My concern is less of finding someone that loves me for having HSV-2 and rather is more about me looking out for the health of my partner. So even if someone does accept me, I may still decline if I know that they may be better off health wise with someone else. Everyone has their own opinion, but I’d rather let someone go if they are more susceptible to harsh symptoms, EVEN if they were willing to take the risk, I might not be want them to.
Also, where can you buy daily swab testing for use at home? If this is available, why wouldn’t patients be able use this as a method of prevention (to help determine when they are shedding and thus decrease the rate of transmission)?

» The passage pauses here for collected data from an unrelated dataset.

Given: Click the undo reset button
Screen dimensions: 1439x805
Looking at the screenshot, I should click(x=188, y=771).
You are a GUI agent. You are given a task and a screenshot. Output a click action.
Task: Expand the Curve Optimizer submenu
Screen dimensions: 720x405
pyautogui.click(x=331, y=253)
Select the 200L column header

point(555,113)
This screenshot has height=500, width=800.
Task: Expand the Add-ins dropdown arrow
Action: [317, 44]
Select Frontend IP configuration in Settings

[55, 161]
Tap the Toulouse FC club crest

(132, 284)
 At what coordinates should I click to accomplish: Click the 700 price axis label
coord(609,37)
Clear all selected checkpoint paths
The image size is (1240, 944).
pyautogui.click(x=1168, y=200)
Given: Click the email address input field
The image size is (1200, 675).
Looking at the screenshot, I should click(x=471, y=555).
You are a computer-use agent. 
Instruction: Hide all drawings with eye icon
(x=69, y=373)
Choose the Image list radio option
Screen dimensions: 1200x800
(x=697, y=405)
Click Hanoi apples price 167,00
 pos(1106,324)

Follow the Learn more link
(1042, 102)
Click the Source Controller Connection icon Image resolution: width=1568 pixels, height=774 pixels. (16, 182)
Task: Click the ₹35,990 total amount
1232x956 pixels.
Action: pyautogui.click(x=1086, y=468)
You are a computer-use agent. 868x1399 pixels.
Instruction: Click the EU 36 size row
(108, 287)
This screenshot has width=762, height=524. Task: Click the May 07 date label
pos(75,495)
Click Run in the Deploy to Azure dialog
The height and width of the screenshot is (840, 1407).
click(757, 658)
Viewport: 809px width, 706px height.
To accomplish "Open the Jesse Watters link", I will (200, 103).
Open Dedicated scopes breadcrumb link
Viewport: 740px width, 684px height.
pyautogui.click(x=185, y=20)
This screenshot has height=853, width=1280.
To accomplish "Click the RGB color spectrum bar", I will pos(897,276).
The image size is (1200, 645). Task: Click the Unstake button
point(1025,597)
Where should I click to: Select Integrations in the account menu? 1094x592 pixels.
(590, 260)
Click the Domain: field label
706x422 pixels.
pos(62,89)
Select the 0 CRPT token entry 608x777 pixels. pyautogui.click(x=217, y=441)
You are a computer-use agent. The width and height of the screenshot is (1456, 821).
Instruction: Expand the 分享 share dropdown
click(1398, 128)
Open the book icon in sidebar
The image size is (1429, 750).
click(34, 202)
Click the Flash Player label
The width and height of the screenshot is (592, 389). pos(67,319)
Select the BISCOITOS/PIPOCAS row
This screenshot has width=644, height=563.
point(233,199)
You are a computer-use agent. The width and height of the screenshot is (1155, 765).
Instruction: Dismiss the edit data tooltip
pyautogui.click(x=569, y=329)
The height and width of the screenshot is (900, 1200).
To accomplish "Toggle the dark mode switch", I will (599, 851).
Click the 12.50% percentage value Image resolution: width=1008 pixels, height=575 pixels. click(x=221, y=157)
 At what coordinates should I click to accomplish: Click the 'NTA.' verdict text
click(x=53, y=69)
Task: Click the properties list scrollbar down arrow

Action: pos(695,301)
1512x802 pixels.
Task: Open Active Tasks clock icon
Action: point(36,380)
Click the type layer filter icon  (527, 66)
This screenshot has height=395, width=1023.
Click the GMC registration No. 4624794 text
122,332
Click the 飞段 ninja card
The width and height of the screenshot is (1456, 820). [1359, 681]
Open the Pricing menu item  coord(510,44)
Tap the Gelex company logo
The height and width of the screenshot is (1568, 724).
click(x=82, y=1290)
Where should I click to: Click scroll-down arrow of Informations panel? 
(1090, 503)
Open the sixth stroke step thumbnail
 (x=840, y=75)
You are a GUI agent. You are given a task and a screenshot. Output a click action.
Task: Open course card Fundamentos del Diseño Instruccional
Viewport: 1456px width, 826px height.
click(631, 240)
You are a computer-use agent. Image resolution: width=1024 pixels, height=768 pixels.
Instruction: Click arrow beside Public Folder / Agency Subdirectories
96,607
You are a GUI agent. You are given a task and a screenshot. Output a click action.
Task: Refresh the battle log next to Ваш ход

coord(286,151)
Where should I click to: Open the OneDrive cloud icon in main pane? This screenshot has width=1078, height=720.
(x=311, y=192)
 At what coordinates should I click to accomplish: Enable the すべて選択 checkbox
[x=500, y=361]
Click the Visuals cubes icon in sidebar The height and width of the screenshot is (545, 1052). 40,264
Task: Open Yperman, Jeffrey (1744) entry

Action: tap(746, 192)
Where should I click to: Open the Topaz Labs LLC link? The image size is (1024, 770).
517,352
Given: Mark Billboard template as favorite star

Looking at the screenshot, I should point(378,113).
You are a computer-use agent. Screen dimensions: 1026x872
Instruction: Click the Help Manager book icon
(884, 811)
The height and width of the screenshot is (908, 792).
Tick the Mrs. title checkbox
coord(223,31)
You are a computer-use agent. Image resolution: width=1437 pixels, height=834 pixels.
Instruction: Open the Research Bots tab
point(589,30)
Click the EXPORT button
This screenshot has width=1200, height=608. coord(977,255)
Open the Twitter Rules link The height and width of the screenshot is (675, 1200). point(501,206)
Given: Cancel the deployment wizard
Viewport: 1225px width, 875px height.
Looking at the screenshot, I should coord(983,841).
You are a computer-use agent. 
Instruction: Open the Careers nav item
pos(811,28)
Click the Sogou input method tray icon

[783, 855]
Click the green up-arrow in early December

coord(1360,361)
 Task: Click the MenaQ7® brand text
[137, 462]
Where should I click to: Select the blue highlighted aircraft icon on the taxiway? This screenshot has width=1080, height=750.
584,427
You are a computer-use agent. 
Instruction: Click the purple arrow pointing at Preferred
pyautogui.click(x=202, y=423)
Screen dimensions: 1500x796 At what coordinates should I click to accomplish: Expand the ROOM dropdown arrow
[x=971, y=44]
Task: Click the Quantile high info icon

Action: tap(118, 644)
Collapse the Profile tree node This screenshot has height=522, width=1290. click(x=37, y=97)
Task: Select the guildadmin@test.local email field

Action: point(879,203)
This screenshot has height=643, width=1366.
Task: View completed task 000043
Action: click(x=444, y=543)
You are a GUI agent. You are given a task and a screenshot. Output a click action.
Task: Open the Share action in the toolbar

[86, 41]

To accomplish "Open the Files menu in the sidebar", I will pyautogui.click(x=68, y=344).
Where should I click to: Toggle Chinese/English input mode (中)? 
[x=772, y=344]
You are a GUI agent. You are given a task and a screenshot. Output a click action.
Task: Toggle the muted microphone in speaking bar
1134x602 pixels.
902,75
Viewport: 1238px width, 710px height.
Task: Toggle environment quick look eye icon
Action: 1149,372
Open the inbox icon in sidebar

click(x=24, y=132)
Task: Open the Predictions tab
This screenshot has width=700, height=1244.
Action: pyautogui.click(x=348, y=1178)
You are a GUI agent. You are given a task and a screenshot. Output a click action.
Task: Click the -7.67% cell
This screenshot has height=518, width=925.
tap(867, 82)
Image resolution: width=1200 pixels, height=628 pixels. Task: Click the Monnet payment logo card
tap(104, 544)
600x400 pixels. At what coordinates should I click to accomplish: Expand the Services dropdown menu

July 29, 2015 at 11:13 am #8524
I am well aware of the research regarding CD8 cells, yes. Good research. I was not aware of the allergy issue and can’t speak to that.
You cannot buy daily home swabs – they must be ordered through a provider who then sends them to the lab. The reason they can’t be used as you describe is because results are not immediate, they take a day or two to get back and then the shedding could have changed.
Everyone is entitled to their opinion about the issue you discuss. I tend to let grownups make their own decisions about their health and their risk rather than trying to make those decisions for them. Each to their own.
August 26, 2015 at 11:29 pm #8998
I tested positive using herpeselect immunoblot, which doesn’t have a range of values just a positive or negative (in addition to the initial HSV-2 IgG score of 4.8). I already know its highly unlikely that this is a false positive since the former is pretty close to accurate, but want to take the western blot anyway, unless you don’t think its worthwhile. do you offer that / how can i get it done (i am located in Los Angeles)?
Also, based on your knowledge and expertise, of those infected with HSV-2, what are the percentage (i) have no symptoms or very mild (ii) have one outbreak and (iii) have recurring multiple outbreaks?
August 27, 2015 at 10:41 pm #9010
We definitely can arrange the western blot for you to be drawn at a Quest lab near you. We have actually had several people now not confirm over 3.5 by western blot.
I don’t have the statistics on your last questions, sorry!